Geriatrics

Geriatrics

Overview

A geriatrician is trained to give importance to the special problems of the older person. Often, common diseases produce unusual symptoms which are difficult to interpret by those unfamiliar with older persons. For example, pneumonia may not cause fever and cough, instead the person has leakage of urine; or, urinary infection causes the person to become restless, or drowsy and behave abnormally. Some diseases occur frequently in the elderly, such as falls, osteoporosis, Parkinsons' disease, urine incontinence, strokes, heart disease, and hypertension. Often several diseases occur together causing many medicines to be prescribed, and this leads to side effects. Additionally some medicines cannot be tolerated in the elderly, and a geriatrician's advice is useful.

Dr.Alka Ganesh

MD
Chairperson General Medicine & Section Head Geriatric Services

Treatment & Procedures

How can a geriatrician give better medical care?

Even though respective specialists can offer excellent treatment for each organ which is causing ill health, a geriatrician is needed to decide what modifications are needed for the particular individual. For example, a coronary bypass graft may be indicated theoretically in an older person with a heart attack, but if the patient has frailty, advanced dementia and is bedridden, such a procedure may in fact be inappropriate.

Diet has to be carefully watched because older persons need vitamins, protein, and calcium in greater amounts, and salt sugar and fats in smaller amounts.

A geriatrician is aware of the many preventive treatments required for future well being. Falls can cause great disability. The risk for a fall must be found out before a patient falls, and corrective action should be taken early. Similarly, failing vision if detected early can alert the doctor to detect glaucoma, or macular degeneration which is common in the elderly. Other important preventive treatments include vaccinations for lung infections, detection and treatment of thin bones (osteoporosis), B12 deficiency, and malignancies.

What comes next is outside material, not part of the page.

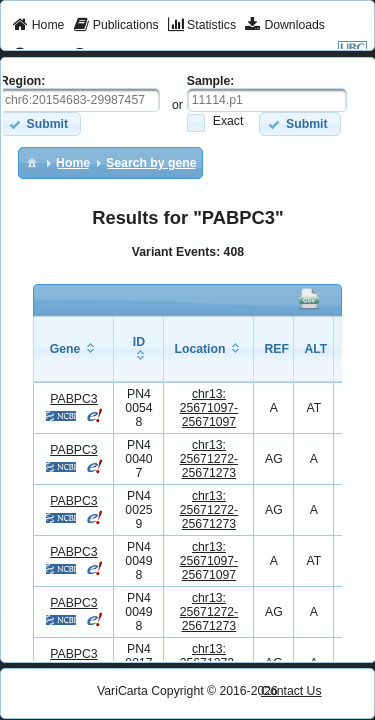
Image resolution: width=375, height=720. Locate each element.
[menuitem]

Comprehensive geriatric assessment

The geriatrician’s clinical assessment is to arrive at a comprehensive evaluation based on the patient's various illnesses.

This includes:

History: complete list of all co-morbidities, incontinence, falls, activities of daily living, screening for depression.

Examination: Memory assessment, musculoskeletal assessment, vision and hearing.

Scope of management

Management of delirium, dementia, depression, urinary incontinence, assessment and prevention of falls, rehabilitation and palliation of bed-bound patients.